Solved: How does WC-buffer relate to LFB?

ebashinskii__ebashin · ‎01-20-2020

It is not clear from Intel Software Optimization Manual how WC-buffer and LFB relate to each other. Considering Haswell there is a pipeline schema that looks as follows:

There are Line Fill Buffer and Store Buffer depicted in the schema. But where is WC-buffer? Is it the same as LFB? It was noted in Intel Optimization Manual/3.6.9 that

Write combining buffers are used for stores of all memory types

Meaning that Non-Temporal and regular stores to WB memory are going through WC-buffer anyway.

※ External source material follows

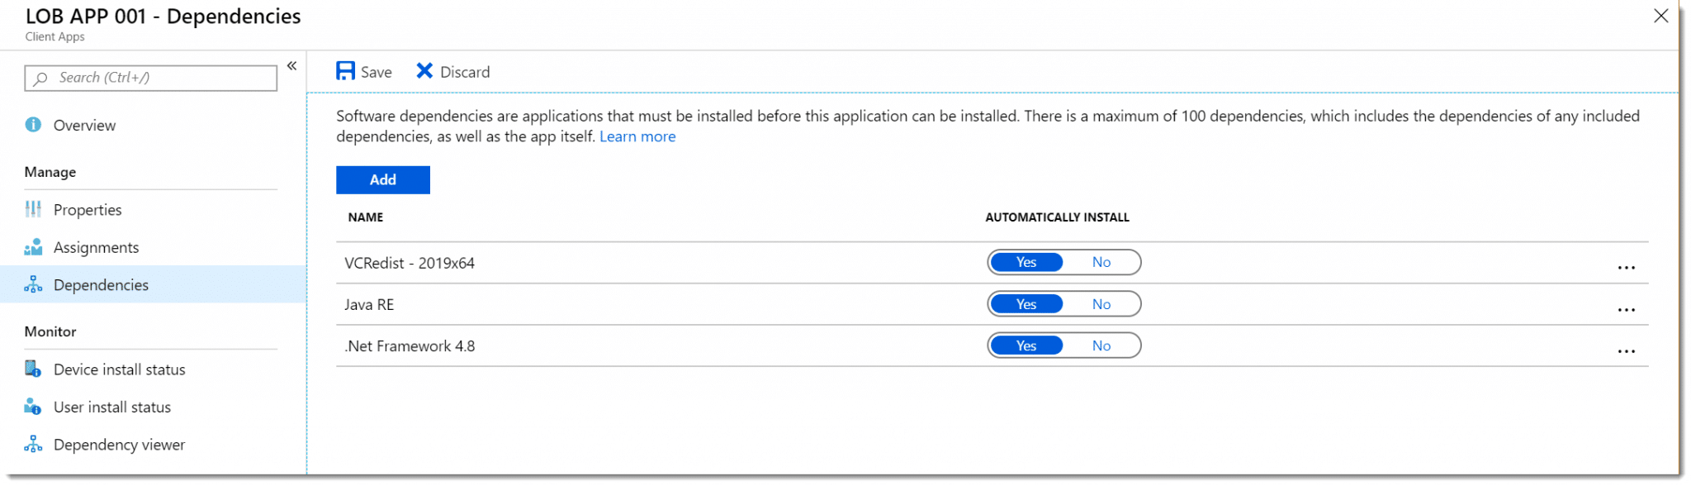Keep .Net Framework 4.8 set to Yes

pos(1025,345)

The QUESTION is How do stores get into WC-buffer?

My current vision of the store execution is this:

1. Store instruction is decoded by the Front End

2. The Store uops go into Store Buffer

3.1 For NT-store it goes directly to LFB avoiding doing RFO request. It will be flushed as soon as the whole cache line is combined or sfence is occurred or it is evicted due to LFB goes out of space causing multiple bus transactions for flush incomplete cache line.

3.2 For regular stores it goes into LFB in case L1D store-miss occurs (No cache line or the line is not in the right state) and performs RFO request, otherwise L1D store occurs without going further to L2 and above.

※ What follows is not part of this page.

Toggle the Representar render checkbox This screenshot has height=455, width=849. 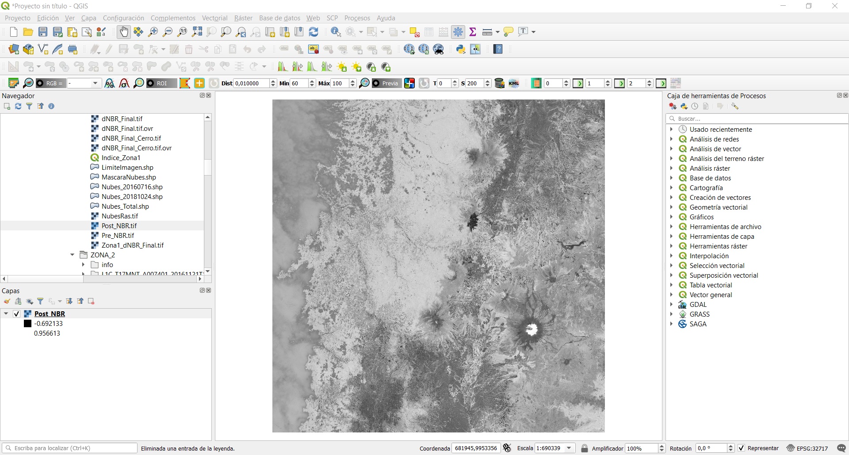(x=742, y=448)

It is most likely to be wrong since there is no WC-buffer in the store execution flow that I described.

I'd like to ask for corrections of the store execution flow in case of Haswell for NT/regular stores into WB memory type.

McCalpinJohn · ‎01-27-2020

I don't know if Intel has disclosed enough details to be completely confident about the implementations. Intel clearly re-uses a lot of the implementation from one generation to another, but that is no guarantee that a disclosure about the implementation of one generation will carry over to subsequent generations.....

Some thoughts:

In the figure above, the "Load Buffers, Store Buffers, Reorder Buffers" are connected to the "Allocate/Rename/Retire" unit, which implies that they are buffers for linking various types of uops to the physical registers and to the idealized Byte-addressable memory.
In contrast to the load and store buffers, the "Line Fill Buffers" are located between the L1 Data Cache and the L2 cache -- so these are directly tied to cache line transfers, and not to specific uops.
Section 2.5.5.1 of the Optimization Manual describes stores to WriteBack memory in Sandy Bridge:
- "Reading for ownership and storing the data happens after instruction retirement and follows the order of store instruction retirement. [...] As long as the store does not complete, its entry remains occupied in the store buffer. When the store buffer becomes full, new micro-ops cannot enter the execution pipe and execution might stall."
- So for stores to WB memory, the "store buffer" entries contain the data from store uops between the time the store executes and some time after the store uop is retired when the data is transferred to the L1 Data Cache.
- Interestingly, the term "retire" does not occur in Section 8.2 "Memory Ordering" in Volume 3 of the SW Developer's Manual. Instead, this section only discusses instruction "execution".
Section 2.5.5.2 of the Optimization Manual describes the L1 Data Cache in Sandy Bridge:
- "The L1 DCache can maintain up to 64 load micro-ops from allocation until retirement. It can maintain up to 36 store operations from allocation until the store value is committed to the cache, or written to the line fill buffers (LFB) in the case of non-temporal stores."
- "The L1 DCache can handle multiple outstanding cache misses and continue to service incoming stores and loads. Up to 10 requests of missing cache lines can be managed simultaneously using the LFB."
Section 3.6.9 of the optimization manual also says:
- "Beginning with Nehalem microarchitecture, there are 10 buffers available for write-combining."
- The number 10 matches the number of LFBs for both Nehalem and Sandy Bridge reported in Section 2.5.5.2

Putting this together suggests to me that "write combining" is a *function* that is supported by the LFBs, so it does not require separate buffers.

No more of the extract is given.